I like to think that Pacey raised the bar and saved me from myself. Many circumstances of my upbringing, not to mention a society that didn’t find me to be a conventional middle school beauty, could have produced a woman with low self esteem who let men treat her any way they wanted. I could have accepted bad or abusive attention as at least some kind of attention, could have let myself be used in exchange for what I’d hope would be love. I could have allowed myself to be directed by what society thought my relationship needed to look like or not known my worth.

But not me. Not when I grew up loving Pacey Witter.

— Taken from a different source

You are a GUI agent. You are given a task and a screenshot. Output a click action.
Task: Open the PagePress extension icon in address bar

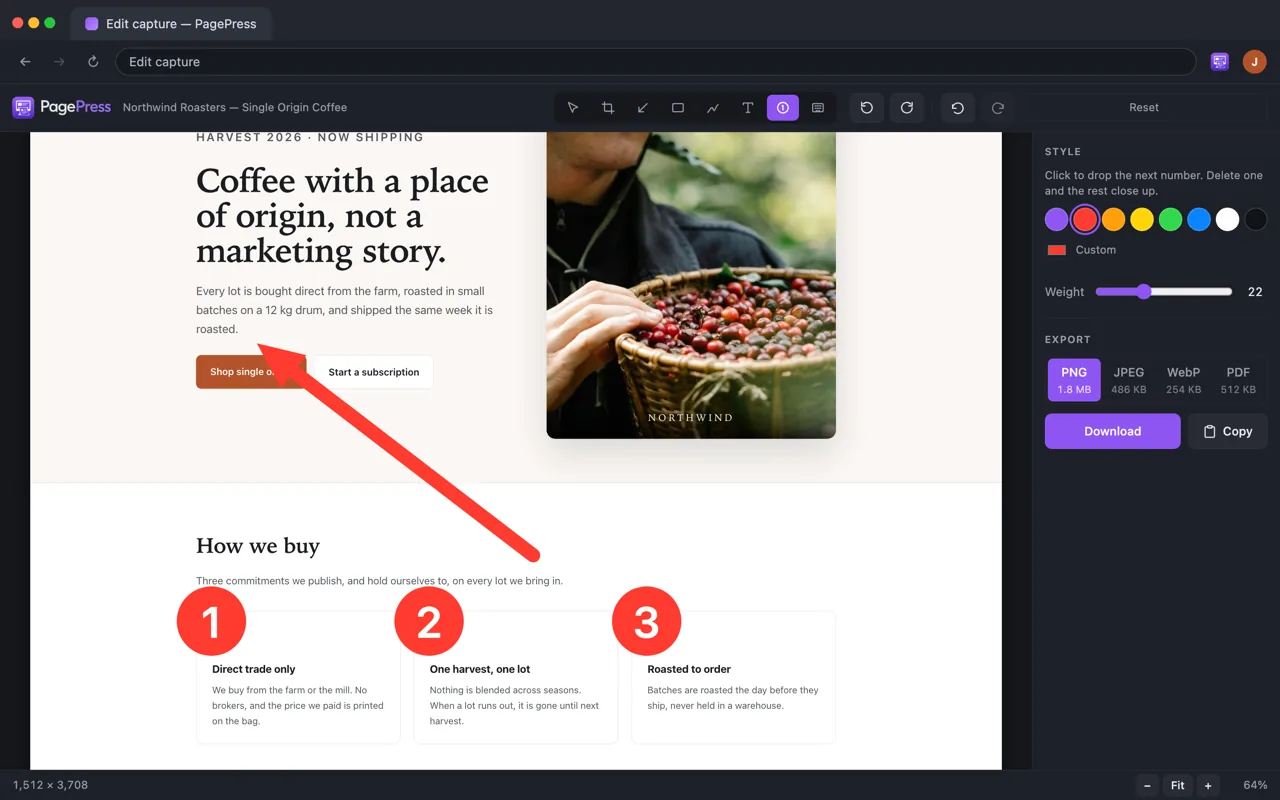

Pacey Witter ruined most guys for me.

Pacey Witter set the bar so high that if a boyfriend wasn’t creative or willing enough to buy (rent) me a wall, then obviously we weren’t a good match. Pacey Witter showed me that witty banter is as much a part of the mating ritual as making out, and helped me weed out the guys who couldn’t keep up. Pacey dated a girl who struggled with her mental health and not only supported and cared for her, but he continued to do so even after they broke up. Pacey showed me that women didn’t have to be perfect to be loved by wonderful guys.

Getty

Getty Images

Pacey Witter stood up to a homophobic teacher, stood up for mistreated staff members, stood up to his best friend, even stood up against gender stereotypes in the Miss Capeside pageant.

Pacey was charming enough to date wealthy women and caring enough to remain friends with every woman he broke up with.

Pacey mentored Jonathan Lipnicki and called people on their crap. He was honest and gentle, romantic and realistic, encouraging and self-deprecating. Pacey was a lover and a fighter, selfless, a man who still believed in the power of grand gestures and chivalry for chivalry’s sake.

While we as moms have superheroes today to look at, back then we had Pacey Witter to look to.

But even I can admit that Pacey wasn’t perfect.

Pacey fell down, a lot, but he never stayed down. He had a lot of missteps — I still can’t get over the implosion of senior prom and graduation — but he never stopped trying, never stopped trying to make it right. He always knew when he’d messed up, always came back around to apologize.

Pacey was a terrible dresser, just awful. The cargo shorts. The Hawaiian shirts. The rugby sweaters. The — gasp — goatee. He cleaned up nice, but most of the time we were focusing hard on those dreamy brown curls and that devil-may-care grin.

Most relatably, Pacey had a pretty rough home life. He didn’t come from a family that would embrace you, adopt you, incorporate you into their traditions. Pacey was proof that it was okay to remove yourself from toxic family members, that blazing your own path wasn’t disrespectful, that not following in their broken footsteps was not only okay, it was possible. Pacey showed me boundaries and the concept of self worth. He taught me that everything that’s said to me, no matter how genetically close the person is who says it, isn’t always true.

That baby-faced, curly-headed, quick-witted Witter empowered me, helped me to stand tall while he also made me go weak in the knees.

Pacey Witter.

The man who buys (rents) walls. The man who restores a boat and names it True Love. The man who calms a teenage girlfriend in the midst of a manic episode through a door, who stands up to bullies regardless of their power position, who jokes, protects, carries your bag, fixes up your family’s B&B, breaks generational toxicity, demonstrates healthy boundaries, picks you up in the middle of the night, and counts down to when he’s going to kiss you.

But above all, Pacey Witter is the man, the legend, the absolute definition of perfect boyfriend because he, Pacey Witter, remembers everything.